So where to? Two new markets may help narrow the gaps: the East Coast and the West Coast. Some Bakken crude is making its way to the Northeast—where all of the U.S. PADD 1 refining capacity is concentrated currently—via rail to Maine and then barged south.

But, that’s expensive, Margolin notes. “What Carlyle Group is doing at Philadelphia is building a lot of its own infrastructure to directly receive those shipments, so they don’t have to use third-party barges and which dramatically increases the volume a single plant can bring in from the Bakken.”

In that deal, The Carlyle Group LP has purchased Sunoco Inc.’s Philadelphia refinery— the largest on the East Coast at 330,000 barrels a day—with an aim of making it newly economic by bringing in Bakken crude and using new Appalachian natural gas and gas liquids. Delta Air Lines Inc. is having some success with getting Bakken oil to its newly acquired Trainer, Pennsylvania, refinery, Margolin adds, but the company isn’t reporting much about the operations. “It’s a bit of a black box at this point.”

Plains All American LP has developed a rail terminal at a former refining complex in Yorktown, Virginia, to ship Bakken oil received via rail to other East Coast refineries.

Brad Olsen, vice president, equity research, for Tudor, Pickering, Holt & Co. Securities Inc. (TPH), noted in early November that some 3 million barrels a day of onshore-priced oil is beginning to arrive on the Gulf Coast via new pipe. “To a lesser extent,” he adds, “the onshore advantage will also spread to the East and West coasts as refineries there increase their ability to receive Bakken and other onshore crudes.”

Margolin says that driving the East and West coasts as additional important off-take centers for Bakken oil in the future is that Gulf Coast refiners aren’t equipped to handle light, sweet oil exclusively. For East Coast refiners, a disadvantage they created in strategy in the past century may be an advantage today: Southern refiners upgraded to handle more heavy oil sourced from Latin America; meanwhile, East Coast refiners are already able to handle all the Bakken-sourced light, sweet they can get.

On the West Coast, where imports have grown over the years as Alaskan and Californian production have declined, refiners are accustomed to the slate of low-,medium- and heavy-gravity oil. Refiner Tesoro Corp. is looking at railing Bakken oil all the way to southern California, where it plans to buy BP Plc’s 266,000-barrel-per-day Carson refinery.

“That rail distance is expensive, but Tesoro is talking about it,” Margolin says. It is already getting some 30,000 barrels a day to its Anacortes, Washington, facility via rail with plans to expand this to 60,000 a day.
Also, BP Plc plans to import Bakken oil to its Cherry Point, Washington, refinery.

Margolin says, “It’s not as expensive to get it to the Pacific Northwest as Southern California. Tesoro will only have to pay $8.50 a barrel for transport, which is cheaper than what it costs to get it to the East Coast. The Bakken is closer to the West Coast. It’s just a straight shot west to Seattle.”

TPH managing director and head of integrated oil research Robert Kessler notes that Tesoro’s plan for Carson, California, is to use less Alaskan oil and more distressed Lower 48 oil. It estimates rail costs from the Bakken to southern California are some $12.50 per barrel. Alaskan oil transportation also costs some $12.50 a barrel. At Tesoro’s Anacortes, Washington, refinery, the $60-million bill for adding the 60,000-barrel-per-day rail terminal for Bakken crude is expected to pay for itself in two quarters, he adds.

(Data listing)

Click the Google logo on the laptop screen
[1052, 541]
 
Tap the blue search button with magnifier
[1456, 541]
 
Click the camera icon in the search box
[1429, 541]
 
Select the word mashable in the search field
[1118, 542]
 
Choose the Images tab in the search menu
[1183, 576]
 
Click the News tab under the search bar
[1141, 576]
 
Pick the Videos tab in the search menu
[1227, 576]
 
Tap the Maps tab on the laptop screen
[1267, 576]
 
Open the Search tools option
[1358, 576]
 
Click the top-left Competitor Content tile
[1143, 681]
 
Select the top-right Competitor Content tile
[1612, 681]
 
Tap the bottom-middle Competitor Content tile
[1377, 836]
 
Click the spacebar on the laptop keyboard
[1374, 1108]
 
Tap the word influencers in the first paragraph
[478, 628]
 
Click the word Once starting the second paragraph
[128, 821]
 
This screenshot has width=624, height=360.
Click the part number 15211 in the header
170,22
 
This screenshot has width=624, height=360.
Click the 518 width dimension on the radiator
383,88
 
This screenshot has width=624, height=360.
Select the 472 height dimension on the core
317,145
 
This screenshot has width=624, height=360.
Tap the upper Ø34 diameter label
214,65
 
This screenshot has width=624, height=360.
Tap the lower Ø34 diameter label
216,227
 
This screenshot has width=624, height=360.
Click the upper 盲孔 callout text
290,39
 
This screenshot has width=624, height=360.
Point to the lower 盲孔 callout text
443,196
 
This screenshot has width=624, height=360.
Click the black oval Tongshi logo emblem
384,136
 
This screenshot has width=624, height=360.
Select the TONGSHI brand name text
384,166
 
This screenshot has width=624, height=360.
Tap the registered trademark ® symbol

§ EXERCISE REQUIREMENTS
[1] Transcribe the Bakken oil article from "Margolin says that" to "266,000-barrel-per-day Carson refinery.".
[2] Give the records from the line with "Click the camera icon in the search box" to the line with "[1377, 836]", both included, as a JSON list of strings with one string per line and blank lines left out. Include only those lines.
The Bakken oil article and the records are unrelated material.

§ SOLUTION SET
[1]
Margolin says that driving the East and West coasts as additional important off-take centers for Bakken oil in the future is that Gulf Coast refiners aren’t equipped to handle light, sweet oil exclusively. For East Coast refiners, a disadvantage they created in strategy in the past century may be an advantage today: Southern refiners upgraded to handle more heavy oil sourced from Latin America; meanwhile, East Coast refiners are already able to handle all the Bakken-sourced light, sweet they can get.

On the West Coast, where imports have grown over the years as Alaskan and Californian production have declined, refiners are accustomed to the slate of low-,medium- and heavy-gravity oil. Refiner Tesoro Corp. is looking at railing Bakken oil all the way to southern California, where it plans to buy BP Plc’s 266,000-barrel-per-day Carson refinery.

[2]
[
  "Click the camera icon in the search box",
  "[1429, 541]",
  "Select the word mashable in the search field",
  "[1118, 542]",
  "Choose the Images tab in the search menu",
  "[1183, 576]",
  "Click the News tab under the search bar",
  "[1141, 576]",
  "Pick the Videos tab in the search menu",
  "[1227, 576]",
  "Tap the Maps tab on the laptop screen",
  "[1267, 576]",
  "Open the Search tools option",
  "[1358, 576]",
  "Click the top-left Competitor Content tile",
  "[1143, 681]",
  "Select the top-right Competitor Content tile",
  "[1612, 681]",
  "Tap the bottom-middle Competitor Content tile",
  "[1377, 836]"
]